# What is needed:
Copy the listing below in full, exactly as given.

# Record excerpts:
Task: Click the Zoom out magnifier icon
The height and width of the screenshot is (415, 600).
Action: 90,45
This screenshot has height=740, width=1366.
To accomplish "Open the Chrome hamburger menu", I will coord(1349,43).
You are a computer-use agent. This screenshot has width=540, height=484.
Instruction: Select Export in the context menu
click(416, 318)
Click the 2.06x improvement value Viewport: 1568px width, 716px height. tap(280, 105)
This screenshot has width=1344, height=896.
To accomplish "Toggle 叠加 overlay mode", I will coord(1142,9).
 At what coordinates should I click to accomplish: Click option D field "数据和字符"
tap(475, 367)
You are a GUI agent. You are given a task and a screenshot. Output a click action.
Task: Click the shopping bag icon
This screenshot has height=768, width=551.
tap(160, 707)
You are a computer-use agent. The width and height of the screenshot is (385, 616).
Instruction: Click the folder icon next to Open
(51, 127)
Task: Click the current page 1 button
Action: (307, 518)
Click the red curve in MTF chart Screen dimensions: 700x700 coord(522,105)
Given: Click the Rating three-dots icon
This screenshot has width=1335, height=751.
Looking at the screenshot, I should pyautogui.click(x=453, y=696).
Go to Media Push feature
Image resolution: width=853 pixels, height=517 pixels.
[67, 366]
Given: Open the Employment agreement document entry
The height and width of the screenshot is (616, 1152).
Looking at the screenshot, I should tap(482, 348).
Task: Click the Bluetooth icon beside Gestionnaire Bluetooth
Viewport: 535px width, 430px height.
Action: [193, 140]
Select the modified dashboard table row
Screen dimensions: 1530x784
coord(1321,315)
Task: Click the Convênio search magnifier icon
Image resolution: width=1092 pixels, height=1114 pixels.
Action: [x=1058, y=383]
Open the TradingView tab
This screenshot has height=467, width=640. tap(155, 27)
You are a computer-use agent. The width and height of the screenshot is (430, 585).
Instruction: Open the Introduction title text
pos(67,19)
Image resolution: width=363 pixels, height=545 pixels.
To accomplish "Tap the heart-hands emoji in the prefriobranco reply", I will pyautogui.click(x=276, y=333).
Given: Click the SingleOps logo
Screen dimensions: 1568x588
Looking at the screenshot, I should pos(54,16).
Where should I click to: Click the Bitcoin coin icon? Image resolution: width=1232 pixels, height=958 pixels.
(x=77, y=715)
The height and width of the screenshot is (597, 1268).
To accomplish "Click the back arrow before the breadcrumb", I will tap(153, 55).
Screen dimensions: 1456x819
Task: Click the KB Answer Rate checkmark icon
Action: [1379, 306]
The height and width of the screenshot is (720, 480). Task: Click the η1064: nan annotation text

# Task solution:
Task: Click the Zoom out magnifier icon
The height and width of the screenshot is (415, 600).
Action: 90,45
This screenshot has height=740, width=1366.
To accomplish "Open the Chrome hamburger menu", I will coord(1349,43).
You are a computer-use agent. This screenshot has width=540, height=484.
Instruction: Select Export in the context menu
click(416, 318)
Click the 2.06x improvement value Viewport: 1568px width, 716px height. tap(280, 105)
This screenshot has width=1344, height=896.
To accomplish "Toggle 叠加 overlay mode", I will coord(1142,9).
 At what coordinates should I click to accomplish: Click option D field "数据和字符"
tap(475, 367)
You are a GUI agent. You are given a task and a screenshot. Output a click action.
Task: Click the shopping bag icon
This screenshot has height=768, width=551.
tap(160, 707)
You are a computer-use agent. The width and height of the screenshot is (385, 616).
Instruction: Click the folder icon next to Open
(51, 127)
Task: Click the current page 1 button
Action: (307, 518)
Click the red curve in MTF chart Screen dimensions: 700x700 coord(522,105)
Given: Click the Rating three-dots icon
This screenshot has width=1335, height=751.
Looking at the screenshot, I should pyautogui.click(x=453, y=696).
Go to Media Push feature
Image resolution: width=853 pixels, height=517 pixels.
[67, 366]
Given: Open the Employment agreement document entry
The height and width of the screenshot is (616, 1152).
Looking at the screenshot, I should tap(482, 348).
Task: Click the Bluetooth icon beside Gestionnaire Bluetooth
Viewport: 535px width, 430px height.
Action: [193, 140]
Select the modified dashboard table row
Screen dimensions: 1530x784
coord(1321,315)
Task: Click the Convênio search magnifier icon
Image resolution: width=1092 pixels, height=1114 pixels.
Action: [x=1058, y=383]
Open the TradingView tab
This screenshot has height=467, width=640. tap(155, 27)
You are a computer-use agent. The width and height of the screenshot is (430, 585).
Instruction: Open the Introduction title text
pos(67,19)
Image resolution: width=363 pixels, height=545 pixels.
To accomplish "Tap the heart-hands emoji in the prefriobranco reply", I will pyautogui.click(x=276, y=333).
Given: Click the SingleOps logo
Screen dimensions: 1568x588
Looking at the screenshot, I should pos(54,16).
Where should I click to: Click the Bitcoin coin icon? Image resolution: width=1232 pixels, height=958 pixels.
(x=77, y=715)
The height and width of the screenshot is (597, 1268).
To accomplish "Click the back arrow before the breadcrumb", I will tap(153, 55).
Screen dimensions: 1456x819
Task: Click the KB Answer Rate checkmark icon
Action: [1379, 306]
The height and width of the screenshot is (720, 480). Task: Click the η1064: nan annotation text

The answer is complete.